## TEXTO EXTRAÍDO
==================================================

Mi sorpresa no fue solamente encontrar el pequeño libro Colores de Otoño perdido entre bolsas de mano de medio uso, lámparas inútiles, resortes para bicicletas, no; lo extraordinario llegó mucho tiempo después, incluso después de haberlo leído y haberlo olvidado, pero al parecer no por completo.

Y digo no por completo, porque hace algunos meses hice una caminata por una zona boscosa, impresionante en belleza, no nada más por la cantidad de árboles, rincones oscuros, sonidos de la fauna que habita el lugar, sino también por la manera de llegar allá: agarrar monte, subir entre las faldas extendidas de un par de cerros para después de pasar una franja tupida de árboles y hallar en la altura coronados unos picos por los incipientes rayos solares, después una mole de roca grisácea desafiando a los caminantes, a la gravedad y hasta a la misma noche.

==================================================

## DATOS DADOS
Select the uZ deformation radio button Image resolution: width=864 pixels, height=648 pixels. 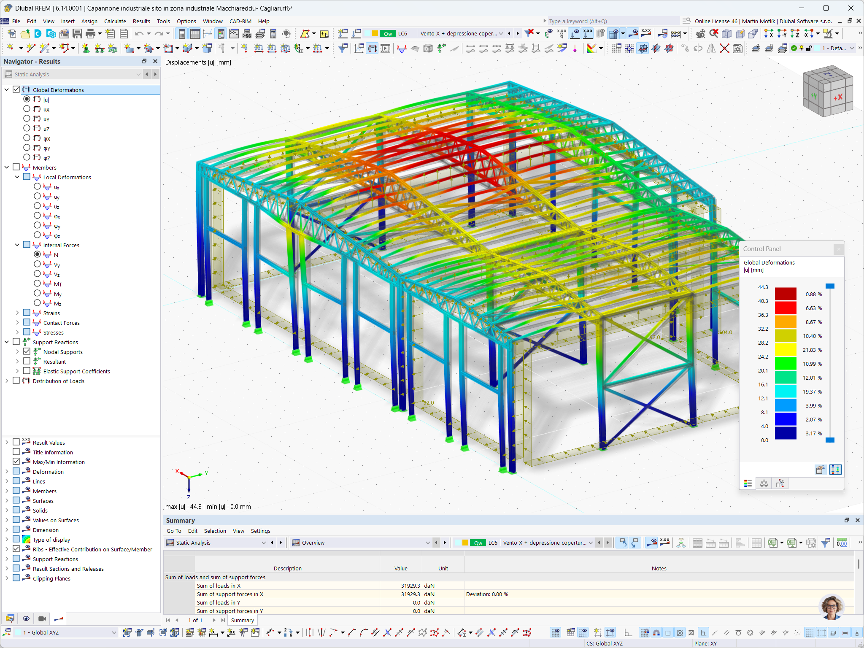(27, 129)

==================================================

## PROBLEMA
Según el texto extraído, ¿entre qué cosas estaba perdido el libro Colores de Otoño? Para responder, usa solo el texto extraído.

## RESPUESTA
Entre bolsas de mano de medio uso, lámparas inútiles y resortes para bicicletas.